Murakami Baseball draft rooms: the middle rounds and scarcity pressure
murakami baseball attention is also settling on what happens after the first rush of stars. The strategy stresses that the beginning of a draft is straightforward: draft elite hitters, with a suggested baseline of taking three great hitters in the first three rounds while keeping an eye on pitching value. The idea is to anchor a lineup with batters who have been good for a while and who usually stay healthy—stability early, risk later.
In the early middle rounds, the instruction stays the same: reinforce the lineup and keep collecting good bats. The logic is that hitting talent dries up before pitching talent, so managers who wait too long may find themselves reaching for offense while pitching remains more available. Specific examples of mid-range hitting targets mentioned include Jarren Duran (ADP: 62) and Vinnie Pasquantino (ADP: 80), presented as evidence that solid hitters can still be found in that territory—but the warning is clear that the pool will not stay deep forever.
Positional scarcity is another lever.
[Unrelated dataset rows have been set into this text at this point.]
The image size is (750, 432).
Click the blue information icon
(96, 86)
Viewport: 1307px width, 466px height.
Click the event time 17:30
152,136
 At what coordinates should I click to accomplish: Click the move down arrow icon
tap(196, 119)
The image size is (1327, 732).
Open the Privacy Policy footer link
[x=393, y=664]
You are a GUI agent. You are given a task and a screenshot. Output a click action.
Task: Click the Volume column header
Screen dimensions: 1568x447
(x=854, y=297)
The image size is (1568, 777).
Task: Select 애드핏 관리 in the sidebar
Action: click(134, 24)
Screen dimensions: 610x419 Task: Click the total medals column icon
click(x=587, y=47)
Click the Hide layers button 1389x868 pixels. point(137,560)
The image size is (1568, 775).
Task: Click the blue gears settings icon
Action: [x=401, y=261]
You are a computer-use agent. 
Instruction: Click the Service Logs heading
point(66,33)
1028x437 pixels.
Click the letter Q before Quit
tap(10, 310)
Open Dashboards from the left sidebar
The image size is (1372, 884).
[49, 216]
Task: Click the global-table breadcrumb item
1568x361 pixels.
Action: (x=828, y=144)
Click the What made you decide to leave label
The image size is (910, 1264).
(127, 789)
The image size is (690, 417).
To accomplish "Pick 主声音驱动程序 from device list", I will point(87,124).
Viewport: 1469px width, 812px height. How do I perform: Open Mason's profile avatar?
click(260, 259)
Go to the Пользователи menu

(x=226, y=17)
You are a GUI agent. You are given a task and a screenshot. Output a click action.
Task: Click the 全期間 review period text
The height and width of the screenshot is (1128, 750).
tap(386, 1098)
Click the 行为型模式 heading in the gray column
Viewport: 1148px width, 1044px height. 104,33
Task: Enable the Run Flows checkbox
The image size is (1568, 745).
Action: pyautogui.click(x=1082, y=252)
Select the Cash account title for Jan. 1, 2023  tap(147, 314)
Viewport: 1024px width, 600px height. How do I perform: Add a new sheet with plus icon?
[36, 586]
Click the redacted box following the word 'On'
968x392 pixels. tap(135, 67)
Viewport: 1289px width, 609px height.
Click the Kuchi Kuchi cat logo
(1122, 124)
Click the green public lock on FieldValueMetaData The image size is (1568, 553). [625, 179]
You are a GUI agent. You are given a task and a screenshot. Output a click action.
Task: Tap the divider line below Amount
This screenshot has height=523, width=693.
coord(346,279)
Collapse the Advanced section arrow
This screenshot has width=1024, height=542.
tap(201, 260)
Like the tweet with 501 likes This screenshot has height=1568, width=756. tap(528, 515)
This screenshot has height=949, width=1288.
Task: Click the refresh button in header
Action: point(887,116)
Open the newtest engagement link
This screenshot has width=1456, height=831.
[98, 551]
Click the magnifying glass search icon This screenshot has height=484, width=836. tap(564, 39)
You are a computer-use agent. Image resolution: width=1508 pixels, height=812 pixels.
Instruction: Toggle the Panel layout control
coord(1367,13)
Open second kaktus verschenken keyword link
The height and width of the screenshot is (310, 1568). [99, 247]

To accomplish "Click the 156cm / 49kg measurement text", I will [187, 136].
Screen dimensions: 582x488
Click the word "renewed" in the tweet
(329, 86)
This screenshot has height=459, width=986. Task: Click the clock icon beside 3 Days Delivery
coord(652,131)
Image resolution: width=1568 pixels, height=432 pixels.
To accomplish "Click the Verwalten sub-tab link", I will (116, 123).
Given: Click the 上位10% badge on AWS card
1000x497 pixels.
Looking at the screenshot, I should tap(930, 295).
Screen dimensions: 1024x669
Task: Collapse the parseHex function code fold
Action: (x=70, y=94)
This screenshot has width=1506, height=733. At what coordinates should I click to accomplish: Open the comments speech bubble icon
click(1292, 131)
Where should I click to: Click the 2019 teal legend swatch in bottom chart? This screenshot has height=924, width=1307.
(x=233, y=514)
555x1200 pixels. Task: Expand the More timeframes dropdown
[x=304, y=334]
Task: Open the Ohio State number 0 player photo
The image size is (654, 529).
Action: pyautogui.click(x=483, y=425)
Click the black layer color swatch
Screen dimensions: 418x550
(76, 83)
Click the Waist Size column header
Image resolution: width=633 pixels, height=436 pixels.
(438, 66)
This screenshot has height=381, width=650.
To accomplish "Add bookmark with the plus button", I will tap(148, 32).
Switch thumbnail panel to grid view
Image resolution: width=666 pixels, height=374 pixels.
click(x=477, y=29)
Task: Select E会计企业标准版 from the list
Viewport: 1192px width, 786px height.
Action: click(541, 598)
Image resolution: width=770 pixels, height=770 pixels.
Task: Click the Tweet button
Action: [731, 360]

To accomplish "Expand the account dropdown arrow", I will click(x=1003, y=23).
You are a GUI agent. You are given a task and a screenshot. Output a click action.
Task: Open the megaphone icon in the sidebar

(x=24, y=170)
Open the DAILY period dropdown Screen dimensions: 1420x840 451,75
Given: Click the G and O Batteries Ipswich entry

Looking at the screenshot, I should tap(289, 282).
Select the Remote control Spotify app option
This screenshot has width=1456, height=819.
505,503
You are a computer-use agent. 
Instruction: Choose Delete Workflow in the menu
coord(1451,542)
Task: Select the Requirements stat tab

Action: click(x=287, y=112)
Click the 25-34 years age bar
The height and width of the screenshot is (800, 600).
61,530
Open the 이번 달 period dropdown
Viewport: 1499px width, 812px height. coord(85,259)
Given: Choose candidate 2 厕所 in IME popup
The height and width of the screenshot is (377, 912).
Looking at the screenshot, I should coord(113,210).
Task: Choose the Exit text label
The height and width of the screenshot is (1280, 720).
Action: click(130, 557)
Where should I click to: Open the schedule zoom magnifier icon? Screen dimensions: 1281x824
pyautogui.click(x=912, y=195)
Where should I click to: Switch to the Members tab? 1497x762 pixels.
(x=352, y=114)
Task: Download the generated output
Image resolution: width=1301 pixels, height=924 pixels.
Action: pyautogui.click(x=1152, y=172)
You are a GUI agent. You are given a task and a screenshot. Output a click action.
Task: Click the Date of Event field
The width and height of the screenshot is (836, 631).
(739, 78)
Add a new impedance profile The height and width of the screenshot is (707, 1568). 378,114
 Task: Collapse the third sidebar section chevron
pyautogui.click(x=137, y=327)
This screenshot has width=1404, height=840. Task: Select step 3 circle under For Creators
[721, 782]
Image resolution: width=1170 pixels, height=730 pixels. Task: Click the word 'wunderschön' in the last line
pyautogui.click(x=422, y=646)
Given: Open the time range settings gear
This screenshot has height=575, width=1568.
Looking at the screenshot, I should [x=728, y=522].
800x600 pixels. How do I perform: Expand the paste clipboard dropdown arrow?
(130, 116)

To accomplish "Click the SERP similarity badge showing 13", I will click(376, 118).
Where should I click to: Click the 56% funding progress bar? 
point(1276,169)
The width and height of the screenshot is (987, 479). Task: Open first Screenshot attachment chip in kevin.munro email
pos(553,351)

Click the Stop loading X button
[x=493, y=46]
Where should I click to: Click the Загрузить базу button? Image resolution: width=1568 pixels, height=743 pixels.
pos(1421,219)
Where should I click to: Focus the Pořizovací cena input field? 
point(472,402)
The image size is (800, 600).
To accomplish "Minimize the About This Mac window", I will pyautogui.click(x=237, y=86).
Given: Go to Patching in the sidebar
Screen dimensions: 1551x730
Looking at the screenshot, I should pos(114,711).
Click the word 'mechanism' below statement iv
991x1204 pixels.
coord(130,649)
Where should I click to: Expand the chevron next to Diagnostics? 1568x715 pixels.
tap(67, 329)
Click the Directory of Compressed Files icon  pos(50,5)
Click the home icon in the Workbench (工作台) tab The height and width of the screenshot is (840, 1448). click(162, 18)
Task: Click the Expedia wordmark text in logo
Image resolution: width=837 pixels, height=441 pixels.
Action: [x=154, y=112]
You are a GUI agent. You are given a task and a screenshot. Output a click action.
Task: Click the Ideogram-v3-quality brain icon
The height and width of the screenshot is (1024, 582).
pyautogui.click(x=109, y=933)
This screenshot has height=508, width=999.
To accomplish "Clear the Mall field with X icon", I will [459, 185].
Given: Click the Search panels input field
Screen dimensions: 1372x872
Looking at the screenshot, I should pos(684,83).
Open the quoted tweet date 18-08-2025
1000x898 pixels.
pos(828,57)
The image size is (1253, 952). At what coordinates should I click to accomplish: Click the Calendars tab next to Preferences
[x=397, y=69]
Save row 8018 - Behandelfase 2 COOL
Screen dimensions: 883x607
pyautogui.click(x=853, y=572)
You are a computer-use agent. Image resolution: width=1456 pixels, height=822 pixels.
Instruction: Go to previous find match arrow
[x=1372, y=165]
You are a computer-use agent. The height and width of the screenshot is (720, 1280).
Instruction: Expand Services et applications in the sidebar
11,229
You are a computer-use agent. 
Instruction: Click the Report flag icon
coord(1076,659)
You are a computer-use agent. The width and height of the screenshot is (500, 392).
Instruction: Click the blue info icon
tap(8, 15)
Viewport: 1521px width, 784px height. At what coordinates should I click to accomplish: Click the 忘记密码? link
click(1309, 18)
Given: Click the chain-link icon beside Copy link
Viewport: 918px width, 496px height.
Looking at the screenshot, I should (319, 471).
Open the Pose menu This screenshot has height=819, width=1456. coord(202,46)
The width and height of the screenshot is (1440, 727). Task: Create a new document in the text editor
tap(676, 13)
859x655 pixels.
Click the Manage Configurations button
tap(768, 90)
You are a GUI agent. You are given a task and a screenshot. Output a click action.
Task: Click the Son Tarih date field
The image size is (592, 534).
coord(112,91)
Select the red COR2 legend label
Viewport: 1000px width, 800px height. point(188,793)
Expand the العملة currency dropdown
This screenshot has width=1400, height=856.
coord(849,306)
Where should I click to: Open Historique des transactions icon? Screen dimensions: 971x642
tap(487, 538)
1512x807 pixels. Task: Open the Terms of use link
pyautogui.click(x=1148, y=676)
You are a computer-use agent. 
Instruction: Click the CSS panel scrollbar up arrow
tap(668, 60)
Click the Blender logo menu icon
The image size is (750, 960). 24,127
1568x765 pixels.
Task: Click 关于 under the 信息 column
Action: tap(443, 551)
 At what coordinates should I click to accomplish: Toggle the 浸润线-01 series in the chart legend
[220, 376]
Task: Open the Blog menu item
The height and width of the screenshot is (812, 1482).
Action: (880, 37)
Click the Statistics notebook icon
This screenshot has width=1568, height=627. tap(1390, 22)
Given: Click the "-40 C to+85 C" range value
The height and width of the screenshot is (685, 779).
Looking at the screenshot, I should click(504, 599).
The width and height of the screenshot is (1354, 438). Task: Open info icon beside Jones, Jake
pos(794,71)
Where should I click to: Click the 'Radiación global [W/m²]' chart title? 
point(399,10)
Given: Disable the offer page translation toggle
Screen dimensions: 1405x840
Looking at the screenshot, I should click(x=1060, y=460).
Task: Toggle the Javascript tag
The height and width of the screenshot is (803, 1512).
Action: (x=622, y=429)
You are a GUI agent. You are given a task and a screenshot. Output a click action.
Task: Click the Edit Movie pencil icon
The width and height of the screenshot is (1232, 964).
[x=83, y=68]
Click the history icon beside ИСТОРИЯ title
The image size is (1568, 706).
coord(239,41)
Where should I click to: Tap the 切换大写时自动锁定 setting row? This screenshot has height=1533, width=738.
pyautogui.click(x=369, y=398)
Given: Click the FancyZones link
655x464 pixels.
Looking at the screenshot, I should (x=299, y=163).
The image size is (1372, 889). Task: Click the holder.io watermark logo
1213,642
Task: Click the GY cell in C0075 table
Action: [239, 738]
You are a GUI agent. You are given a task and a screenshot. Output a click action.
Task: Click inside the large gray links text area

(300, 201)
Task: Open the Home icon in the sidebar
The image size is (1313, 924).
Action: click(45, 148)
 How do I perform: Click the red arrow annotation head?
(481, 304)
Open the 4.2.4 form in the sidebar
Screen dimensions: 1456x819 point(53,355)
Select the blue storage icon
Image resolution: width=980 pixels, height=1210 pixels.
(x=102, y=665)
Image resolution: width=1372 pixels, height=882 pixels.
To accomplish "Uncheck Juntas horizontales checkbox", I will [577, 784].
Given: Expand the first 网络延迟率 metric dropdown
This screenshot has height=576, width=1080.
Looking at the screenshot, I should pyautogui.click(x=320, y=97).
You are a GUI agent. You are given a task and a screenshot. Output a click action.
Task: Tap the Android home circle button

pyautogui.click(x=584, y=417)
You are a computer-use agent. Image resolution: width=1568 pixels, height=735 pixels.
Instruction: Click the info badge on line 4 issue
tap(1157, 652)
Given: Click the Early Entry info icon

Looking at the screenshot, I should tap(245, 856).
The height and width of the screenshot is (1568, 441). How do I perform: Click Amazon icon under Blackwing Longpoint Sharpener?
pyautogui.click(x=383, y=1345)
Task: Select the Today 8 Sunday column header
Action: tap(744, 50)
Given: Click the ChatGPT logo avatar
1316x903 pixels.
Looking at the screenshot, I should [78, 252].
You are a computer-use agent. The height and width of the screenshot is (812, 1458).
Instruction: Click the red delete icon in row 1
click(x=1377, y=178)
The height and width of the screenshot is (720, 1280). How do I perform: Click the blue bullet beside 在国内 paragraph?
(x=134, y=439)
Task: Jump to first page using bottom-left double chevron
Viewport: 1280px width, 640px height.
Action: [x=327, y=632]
Formats with five outfielders can drain outfield options quickly, and two-catcher leagues can put unusual pressure on the catching pool. The strategy argues that drafting a hitter at a scarce position can create a direct advantage over league mates competing for the same thin supply.
Auctions go extreme: a salary-cap plan to dominate power
A separate angle is emerging from a salary-cap draft environment, where the entire player pool remains available and managers can attempt more extreme builds. In one 15-team Online Auction Championship at the NFBC, the drafter described entering a $150 salary-cap contest with 23 roster spots—14 hitters and nine pitchers—under a $260 budget that must fill the full starting roster during the auction, followed by a seven-round reserve draft.
The drafter described a personal shift after past results: historically spending around 59% of budget on hitting ($140) and 41% on pitching ($120), but deciding to try devoting an “unreasonable” amount toward offense to dominate power while competing in speed and batting average, then making pitching work later. The plan centered on trying to roster multiple top home-run sluggers in the same build—specifically Shohei Ohtani, Aaron Judge, and Cal Raleigh—emphasizing that auctions allow “wacky strategy” because any player can be pursued at any time.
To support that plan, the drafter referenced recent maximum bids and average auction values used in budgeting: Ohtani at $53 (with $48 AAV), Judge at $53 (with $48 AAV), and Raleigh at $32 (with $29 AAV). The budgeting exercise was presented as the pre-draft backbone for a power-dominant construction.
What’s next as Opening Day drafts approach
For murakami baseball readers tracking 2026 draft preparation, the next pressure point is execution: staying flexible when ace pitching drops, but continuing to treat elite and reliable hitting as the foundation in both standard formats and auctions. Managers are now weighing how far to push offense-heavy builds, how quickly scarcity can change positional markets, and how to leave enough room to patch pitching later without sacrificing the offensive edge they paid for.